Tournesol, YouTube and AI Risk


Tournesol is a research project and an app aiming at building a large and varied database of preference judgements by experts on YouTube videos, in order to align YouTube’s recommendation algorithm towards videos according to different criteria, like scientific accuracy and entertainment value.

The researchers involved launched the website for participating last month, and hope to ratchet a lot of contributions by the end of the year, so that they have a usable and useful database of comparison between YouTube videos. For more details on the functioning of Tournesol, I recommend the video on the front page of the project, the white paper and this talk by one of the main researchers.

What I want to explore in this post is the relevance of Tournesol and the research around it to AI Alignment. Lê Nguyên Hoang, the main research on Tournesol, believes that it is very relevant. And whether or not he is right, I think the questions he raises should be discussed here in more detail.

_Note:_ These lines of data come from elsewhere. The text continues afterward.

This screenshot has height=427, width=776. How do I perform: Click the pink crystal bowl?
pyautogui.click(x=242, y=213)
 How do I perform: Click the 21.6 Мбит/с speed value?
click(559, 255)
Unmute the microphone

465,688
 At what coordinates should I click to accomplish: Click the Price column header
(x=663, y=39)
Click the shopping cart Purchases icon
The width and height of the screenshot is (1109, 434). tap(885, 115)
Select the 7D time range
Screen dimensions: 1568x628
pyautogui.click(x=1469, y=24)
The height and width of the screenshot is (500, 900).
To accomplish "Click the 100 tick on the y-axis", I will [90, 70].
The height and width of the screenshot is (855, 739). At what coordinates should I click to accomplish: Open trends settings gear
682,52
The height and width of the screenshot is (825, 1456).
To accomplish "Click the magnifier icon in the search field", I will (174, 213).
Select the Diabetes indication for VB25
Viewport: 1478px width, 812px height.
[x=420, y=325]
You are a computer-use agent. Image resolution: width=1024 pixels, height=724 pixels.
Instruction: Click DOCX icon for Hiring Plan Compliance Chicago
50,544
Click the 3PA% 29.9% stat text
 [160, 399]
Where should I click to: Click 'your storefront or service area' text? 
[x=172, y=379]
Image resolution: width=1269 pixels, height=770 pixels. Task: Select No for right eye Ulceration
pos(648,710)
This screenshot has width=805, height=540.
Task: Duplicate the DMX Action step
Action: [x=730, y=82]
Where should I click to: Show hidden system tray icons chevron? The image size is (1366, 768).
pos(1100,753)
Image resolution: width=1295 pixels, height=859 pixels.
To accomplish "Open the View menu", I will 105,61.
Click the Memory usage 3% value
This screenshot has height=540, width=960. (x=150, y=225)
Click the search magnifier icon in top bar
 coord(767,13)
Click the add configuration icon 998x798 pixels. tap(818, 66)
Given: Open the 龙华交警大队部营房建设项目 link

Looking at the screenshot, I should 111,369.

This post focuses on AI Alignment, but there are also a lot of benefits to get from Tournesol on the more general problem of recommender systems and social media. To see how Tournesol should help solve these problems, see the white paper.

Thanks to Lê Nguyên Hoang and Jérémy Perret for feedback on this post.

AI Risk or Not AI Risk

There are two main ways to argue about Tournesol’s usefulness and importance for AI Alignment, depending on a central question: is YouTube’s algorithm a likely candidate for a short timeline AGI or not? So let’s start with it.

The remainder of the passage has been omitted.